PROBLEM -
Duplicate the lines of the listing below verbatim, beginning at the line that contains "Task: Click the chevron next to Options" and stopping after the line that contains "(x=344, y=254)".

** BEGIN **

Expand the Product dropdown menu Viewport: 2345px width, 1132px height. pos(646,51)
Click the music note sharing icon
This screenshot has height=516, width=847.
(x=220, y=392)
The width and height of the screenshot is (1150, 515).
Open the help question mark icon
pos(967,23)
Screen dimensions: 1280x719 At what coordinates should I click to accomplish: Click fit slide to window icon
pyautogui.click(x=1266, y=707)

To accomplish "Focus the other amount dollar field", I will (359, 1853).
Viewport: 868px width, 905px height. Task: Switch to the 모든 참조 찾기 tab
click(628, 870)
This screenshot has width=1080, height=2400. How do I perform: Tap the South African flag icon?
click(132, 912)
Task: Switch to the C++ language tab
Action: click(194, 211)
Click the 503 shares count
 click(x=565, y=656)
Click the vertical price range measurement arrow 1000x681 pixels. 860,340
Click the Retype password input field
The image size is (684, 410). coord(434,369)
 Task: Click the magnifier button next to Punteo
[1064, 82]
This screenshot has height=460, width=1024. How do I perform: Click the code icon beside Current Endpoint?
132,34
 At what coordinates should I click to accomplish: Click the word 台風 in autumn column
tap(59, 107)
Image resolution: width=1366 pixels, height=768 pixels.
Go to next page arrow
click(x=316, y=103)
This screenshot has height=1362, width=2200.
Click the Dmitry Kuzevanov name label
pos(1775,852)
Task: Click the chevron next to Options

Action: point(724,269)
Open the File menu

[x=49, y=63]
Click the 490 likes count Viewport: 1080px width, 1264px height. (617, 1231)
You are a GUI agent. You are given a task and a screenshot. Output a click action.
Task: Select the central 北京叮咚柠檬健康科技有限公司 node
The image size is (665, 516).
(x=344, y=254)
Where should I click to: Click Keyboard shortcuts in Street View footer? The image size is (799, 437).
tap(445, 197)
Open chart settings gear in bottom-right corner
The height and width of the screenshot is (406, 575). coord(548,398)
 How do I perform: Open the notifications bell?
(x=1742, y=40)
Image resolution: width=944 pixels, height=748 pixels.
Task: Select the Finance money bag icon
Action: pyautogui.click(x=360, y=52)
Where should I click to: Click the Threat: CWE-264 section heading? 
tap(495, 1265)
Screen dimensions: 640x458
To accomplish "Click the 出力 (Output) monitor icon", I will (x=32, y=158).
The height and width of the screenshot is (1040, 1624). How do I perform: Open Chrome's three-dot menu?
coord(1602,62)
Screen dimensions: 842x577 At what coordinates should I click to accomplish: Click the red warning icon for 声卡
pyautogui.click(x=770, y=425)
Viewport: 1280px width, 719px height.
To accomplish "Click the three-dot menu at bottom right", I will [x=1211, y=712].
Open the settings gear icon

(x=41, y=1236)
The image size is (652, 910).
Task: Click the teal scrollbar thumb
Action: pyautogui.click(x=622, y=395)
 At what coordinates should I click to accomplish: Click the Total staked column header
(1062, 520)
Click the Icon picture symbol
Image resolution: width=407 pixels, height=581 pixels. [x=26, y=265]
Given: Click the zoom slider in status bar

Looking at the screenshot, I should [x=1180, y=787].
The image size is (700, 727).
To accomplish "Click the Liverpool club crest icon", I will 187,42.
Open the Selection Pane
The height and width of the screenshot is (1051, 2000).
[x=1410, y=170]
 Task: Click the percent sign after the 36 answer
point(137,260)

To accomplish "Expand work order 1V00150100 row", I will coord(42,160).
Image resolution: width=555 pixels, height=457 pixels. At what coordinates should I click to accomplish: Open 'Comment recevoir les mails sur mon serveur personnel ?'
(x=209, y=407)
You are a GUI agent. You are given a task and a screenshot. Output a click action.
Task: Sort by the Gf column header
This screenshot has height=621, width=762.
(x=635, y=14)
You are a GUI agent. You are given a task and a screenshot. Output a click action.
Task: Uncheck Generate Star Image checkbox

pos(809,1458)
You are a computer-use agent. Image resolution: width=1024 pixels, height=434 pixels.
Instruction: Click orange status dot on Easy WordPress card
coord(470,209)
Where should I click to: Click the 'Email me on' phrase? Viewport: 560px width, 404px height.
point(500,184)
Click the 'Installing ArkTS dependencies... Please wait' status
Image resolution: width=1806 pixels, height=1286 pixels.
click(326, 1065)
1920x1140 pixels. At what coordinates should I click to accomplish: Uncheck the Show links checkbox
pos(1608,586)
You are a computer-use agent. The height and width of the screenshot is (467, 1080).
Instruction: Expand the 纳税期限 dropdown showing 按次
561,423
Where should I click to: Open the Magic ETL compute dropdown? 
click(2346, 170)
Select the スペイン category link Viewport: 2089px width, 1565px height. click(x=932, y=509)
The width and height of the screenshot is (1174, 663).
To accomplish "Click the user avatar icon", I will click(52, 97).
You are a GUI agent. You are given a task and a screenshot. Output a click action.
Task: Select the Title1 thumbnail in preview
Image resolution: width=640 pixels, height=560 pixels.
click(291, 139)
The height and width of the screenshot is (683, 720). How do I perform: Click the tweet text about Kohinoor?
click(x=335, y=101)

** END **

RESPONSE FOR THIS EXERCISE -
Task: Click the chevron next to Options

Action: point(724,269)
Open the File menu

[x=49, y=63]
Click the 490 likes count Viewport: 1080px width, 1264px height. (617, 1231)
You are a GUI agent. You are given a task and a screenshot. Output a click action.
Task: Select the central 北京叮咚柠檬健康科技有限公司 node
The image size is (665, 516).
(x=344, y=254)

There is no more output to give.